Bail commercial – Le délai de deux ans pour contester un refus de renouvellement est un délai de forclusion non susceptible d'interruption, même par une action portée devant une juridiction incompétente (Cass. com. 2011)
Le délai de deux ans pour contester un refus de renouvellement de bail commercial est un délai de forclusion, non interruptible même par une action devant une juridiction incompétente.
Points clés
- Délai de deux ans pour contester.
- Délai de forclusion impératif.
- Non interruptible, même par incompétence.
Résumé
Cette décision clarifie la nature impérative du délai de deux ans accordé au preneur pour contester un refus de renouvellement de bail commercial. Il s'agit d'un délai de forclusion, ce qui signifie qu'il ne peut être ni suspendu ni interrompu, y compris par une action judiciaire intentée devant une juridiction qui s'avérerait incompétente.
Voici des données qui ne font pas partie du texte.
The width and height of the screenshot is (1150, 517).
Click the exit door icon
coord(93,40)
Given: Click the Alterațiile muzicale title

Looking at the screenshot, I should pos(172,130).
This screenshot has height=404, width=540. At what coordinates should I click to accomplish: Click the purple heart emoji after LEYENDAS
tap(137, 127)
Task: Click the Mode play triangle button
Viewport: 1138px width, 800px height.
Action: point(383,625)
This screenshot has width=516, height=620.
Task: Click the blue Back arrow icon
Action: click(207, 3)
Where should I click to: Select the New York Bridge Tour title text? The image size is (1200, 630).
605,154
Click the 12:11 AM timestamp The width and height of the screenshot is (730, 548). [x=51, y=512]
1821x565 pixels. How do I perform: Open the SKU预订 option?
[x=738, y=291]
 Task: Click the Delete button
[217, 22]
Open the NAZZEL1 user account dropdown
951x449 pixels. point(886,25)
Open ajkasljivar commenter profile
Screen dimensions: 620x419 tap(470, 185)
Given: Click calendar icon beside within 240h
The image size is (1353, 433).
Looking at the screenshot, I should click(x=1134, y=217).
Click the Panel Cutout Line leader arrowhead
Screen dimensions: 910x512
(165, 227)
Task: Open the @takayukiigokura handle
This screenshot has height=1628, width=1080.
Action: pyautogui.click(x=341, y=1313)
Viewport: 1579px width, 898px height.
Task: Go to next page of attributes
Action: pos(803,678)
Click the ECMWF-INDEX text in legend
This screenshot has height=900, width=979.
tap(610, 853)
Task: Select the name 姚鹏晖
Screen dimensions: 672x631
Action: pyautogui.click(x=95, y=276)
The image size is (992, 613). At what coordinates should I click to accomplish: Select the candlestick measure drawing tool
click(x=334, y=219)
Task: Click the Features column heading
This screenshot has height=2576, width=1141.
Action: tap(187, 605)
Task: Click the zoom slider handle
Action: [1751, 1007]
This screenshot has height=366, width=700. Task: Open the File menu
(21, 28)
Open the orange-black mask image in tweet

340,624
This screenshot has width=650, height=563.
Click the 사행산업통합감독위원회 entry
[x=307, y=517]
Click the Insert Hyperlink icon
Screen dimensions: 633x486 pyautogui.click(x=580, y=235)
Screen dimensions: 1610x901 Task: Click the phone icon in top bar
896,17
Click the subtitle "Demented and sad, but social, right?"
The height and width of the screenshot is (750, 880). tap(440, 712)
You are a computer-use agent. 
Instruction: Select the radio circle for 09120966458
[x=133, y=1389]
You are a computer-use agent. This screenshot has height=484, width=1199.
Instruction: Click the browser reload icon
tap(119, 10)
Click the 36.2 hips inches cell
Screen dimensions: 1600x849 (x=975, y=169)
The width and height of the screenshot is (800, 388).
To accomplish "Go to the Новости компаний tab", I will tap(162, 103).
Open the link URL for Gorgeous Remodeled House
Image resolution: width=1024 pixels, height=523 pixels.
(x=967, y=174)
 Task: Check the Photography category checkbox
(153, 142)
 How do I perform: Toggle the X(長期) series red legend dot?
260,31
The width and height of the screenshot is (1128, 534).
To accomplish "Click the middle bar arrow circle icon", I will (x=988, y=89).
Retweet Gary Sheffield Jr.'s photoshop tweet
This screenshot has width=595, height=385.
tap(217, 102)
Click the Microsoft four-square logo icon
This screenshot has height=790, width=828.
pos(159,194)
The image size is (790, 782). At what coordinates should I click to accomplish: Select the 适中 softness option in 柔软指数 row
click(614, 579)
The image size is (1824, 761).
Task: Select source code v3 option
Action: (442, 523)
Cette règle souligne la nécessité pour le preneur d'agir avec diligence et devant la bonne juridiction pour préserver ses droits.
Texte
Il résulte de l'article 33 du dahir du 24 mai 1955 que le délai de deux ans imparti pour intenter les actions en justice fondées sur ce texte est un délai de forclusion, insusceptible de suspension ou d'interruption. Viole ce principe et s’expose à la cassation l’arrêt qui admet l’interruption de ce délai. Par conséquent, une cour d'appel retient à bon droit que l'action du preneur en contestation du refus de renouvellement, intentée plus de deux ans après la décision de non-conciliation, est irrecevable, peu important qu'une première procédure ait été engagée dans le délai devant une juridiction s'étant par la suite déclarée incompétente.